// Blog

Does reality matter?

Originally published on Tumblr.

About 10 years ago Nick Bostrom argued that we may be living in a simulation. He and other philosophers have since put the chances of our living in a simulated world at between 20 and 50 percent. That’s pretty high.

This week I had a chance to play a game with an Oculus Rift and isolating headphones. It didn’t take me very long to forget about the “real world” and become very comfortable in a simulated world. Of course I could fly.

Within my expected lifetime we’ll have artificial pets that behave no differently from “real” pets. Will we be as emotionally attached? I suspect so. Will it be immoral to kill such creatures? I don’t know.

More and more I’m realizing that I’m losing my grip on reality. We all are, whether we realize it or not. We’re comfortably accepting new realities that aren’t real. Or at least they didn’t used to be real.

Let’s take a step back and consider the “in my day” argument, which is clearly related. Let’s think about our ancestors’ realities.

50,000 years ago: “In my day, most people died right after having children, or sooner.”
1,000 years ago: “In my day, most children died.”
500 years ago: “In my day, most diseases killed you.”
200 years ago: “In my day, trans-oceanic trips were all one-way.”
2 generations ago: “In my day, we saved up our whole lives to take a trip to France.”
1 generation ago: “In my day, we didn’t have computers.”

Today: “In my day, we knew the difference between the digital world and meat space.”

But that’s less and less true. In the past 20 years we’ve stopped making a distinction between a lot of physical and virtual goods. We buy books that are printed on paper, or downloaded to our computers. We read mail that arrives on paper or via a mechanism most of us can’t explain. We’re accepting virtual reality just fine.

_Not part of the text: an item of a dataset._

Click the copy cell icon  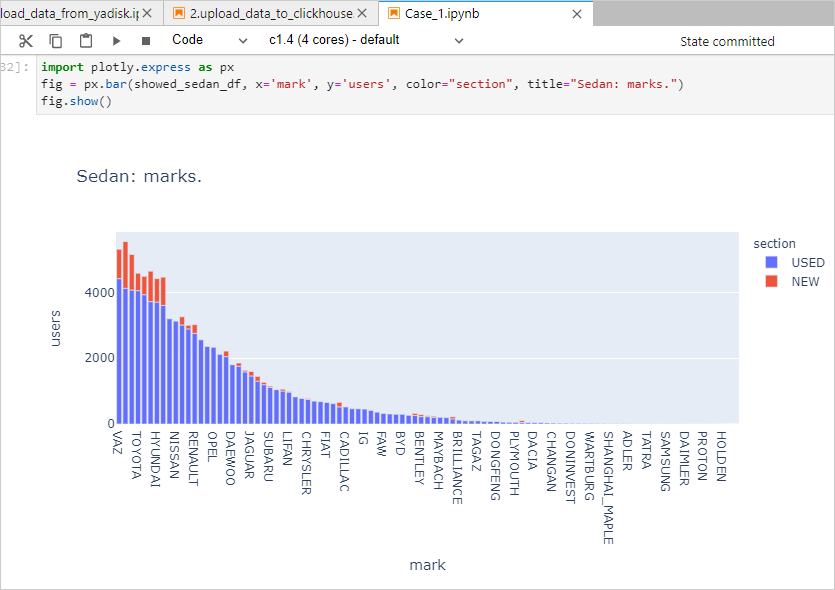point(56,41)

Will the next two big shifts in our perception of “reality” go this smoothly?

Will we start having artificial pets without a fuss? I suspect so.

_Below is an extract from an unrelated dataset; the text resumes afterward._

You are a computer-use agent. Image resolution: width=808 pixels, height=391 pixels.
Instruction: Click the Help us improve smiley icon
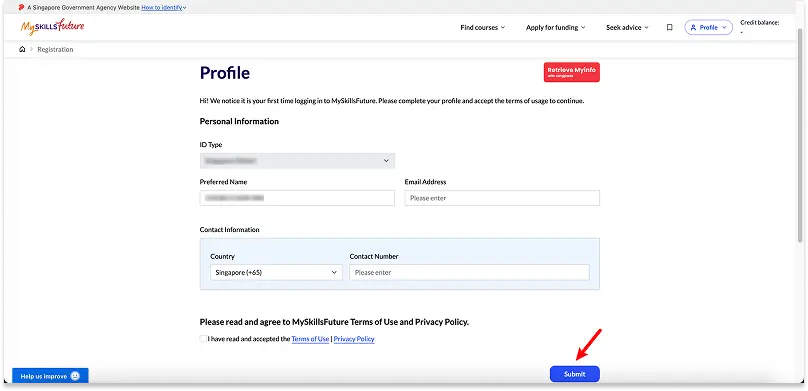click(75, 376)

Will we start working and vacationing in virtual worlds? I suspect so.

In my day, you had to move your body to go to Paris. In my day, we thought that the idea of living in a simulated world was hard to understand.

We’re definitely losing our grip on reality. We always have been. The only difference is that it’s now happening fast enough for us to notice. These changes used to take millennia, then centuries, then a generation. Now, a single generation is experiencing many different realities in a single lifetime.